- **作業内容**:
a. 強制送還に関する記事について、次の(i)〜(iii)がそれぞれ記事の内容と合っているかを「はい」か「いいえ」で答え、判断の根拠となる記事中の語句をそのまま引用してください。(i) 子どもが日本で生まれた場合、その子は送還対象から外れる。(ii) 記事は入管行政側の立場に寄って構造を解説している。(iii) 入管法では、在留資格を失った外国人は退去強制の対象となる。
b. 強制送還に関する記事によれば、法令に基づき退去を進める入管行政との対立が深刻化しているのはどのような団体ですか。
c. 強制送還に関する記事の続きを、最後の文の後から書いてください。
====== ページ ======
近年、日本で大きな議論となっているのが「不法滞在者の強制送還」をめぐる問題です。特に、クルド人コミュニティなど在留資格を失った外国人を支援するNPOや人権団体と、法令に基づき退去を進める入管行政との対立が深刻化しています。本記事では、入管行政側の立場に寄りつつ、この構造を解説します。
1. 入管行政の基本方針:不法滞在は送還対象
日本の出入国管理及び難民認定法(入管法)では、在留資格を失った外国人は退去強制の対象です。
- 不法滞在=自己責任
- 在留資格が切れた時点で、強制送還は「適法な行政手続き」
- 子どもが日本で生まれたかどうかは関係なく、親子ともに送還対象
入管庁は、「ルールを守らない人を例外的に認めれば制度が崩壊する」という立場を強く打ち出しています。
====== 提供資料 ======
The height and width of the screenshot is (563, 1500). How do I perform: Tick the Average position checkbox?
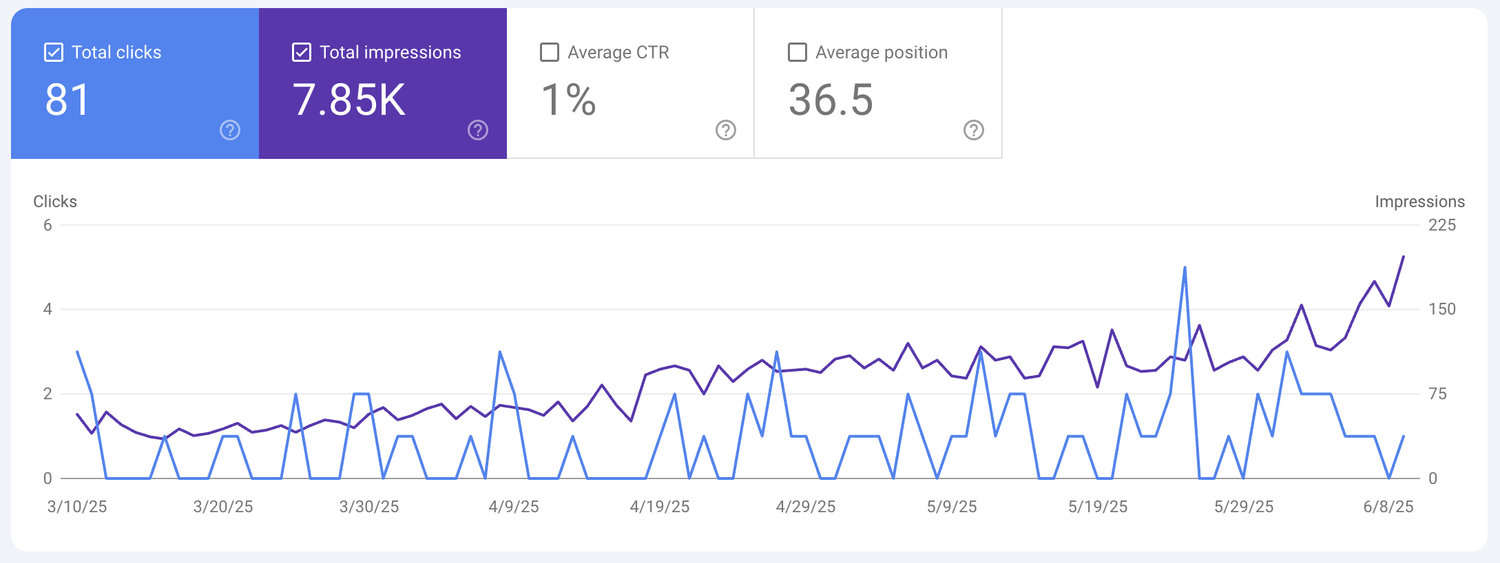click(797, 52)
======
====== 提供資料 ======
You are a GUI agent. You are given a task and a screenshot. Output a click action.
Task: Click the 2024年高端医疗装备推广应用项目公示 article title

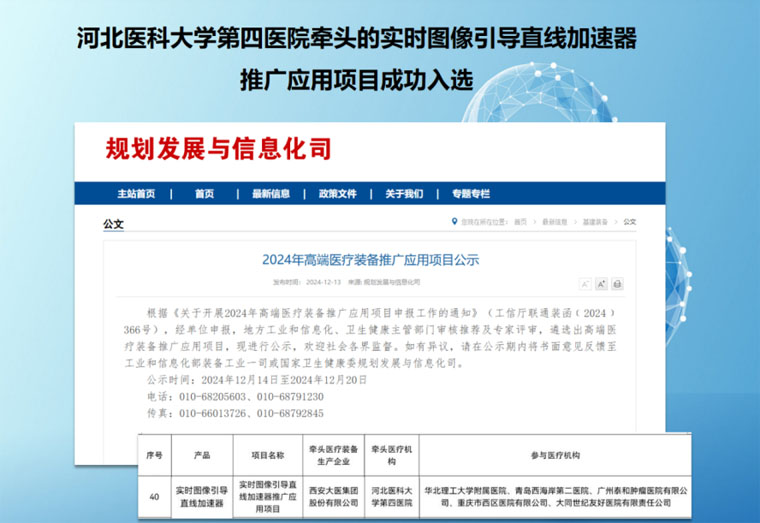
======
- **作業別の結果**:
a.
(i) いいえ。「子どもが日本で生まれたかどうかは関係なく、親子ともに送還対象」
(ii) はい。「入管行政側の立場に寄りつつ、この構造を解説します」
(iii) はい。「在留資格を失った外国人は退去強制の対象です」

b. クルド人コミュニティなど、在留資格を失った外国人を支援するNPOや人権団体です。

c.
2. NPO・人権団体の主張:子どもの権利を最優先
一方、NPOや一部の人権団体は「子どもの権利」を前面に掲げて活動しています。
- 「日本語しか話せない子どもを追い出すのは人権侵害」
- 「突然の強制送還は家族分離を引き起こす」
- 「多文化共生社会の実現を目指すべき」
しかし、こうした主張は「不法滞在という事実」を軽視していると批判されることも多いです。
3. 対立構造の本質
(1) 行政側の立場
- 法治国家として、入管法を遵守することが最優先
- 難民認定は「個別具体的な迫害の証拠」が必要
- 子どもがいるかどうかは考慮対象だが、決定打にはならない
(2) NPO側の立場
- 子どもを中心とした「感情的アピール」で世論形成
- 弁護士やメディアと連携し、行政判断を覆そうと試みる
- 「送還すれば人権侵害」という印象を作り出す
この対立は20年以上続いており、根本的な解決には至っていません。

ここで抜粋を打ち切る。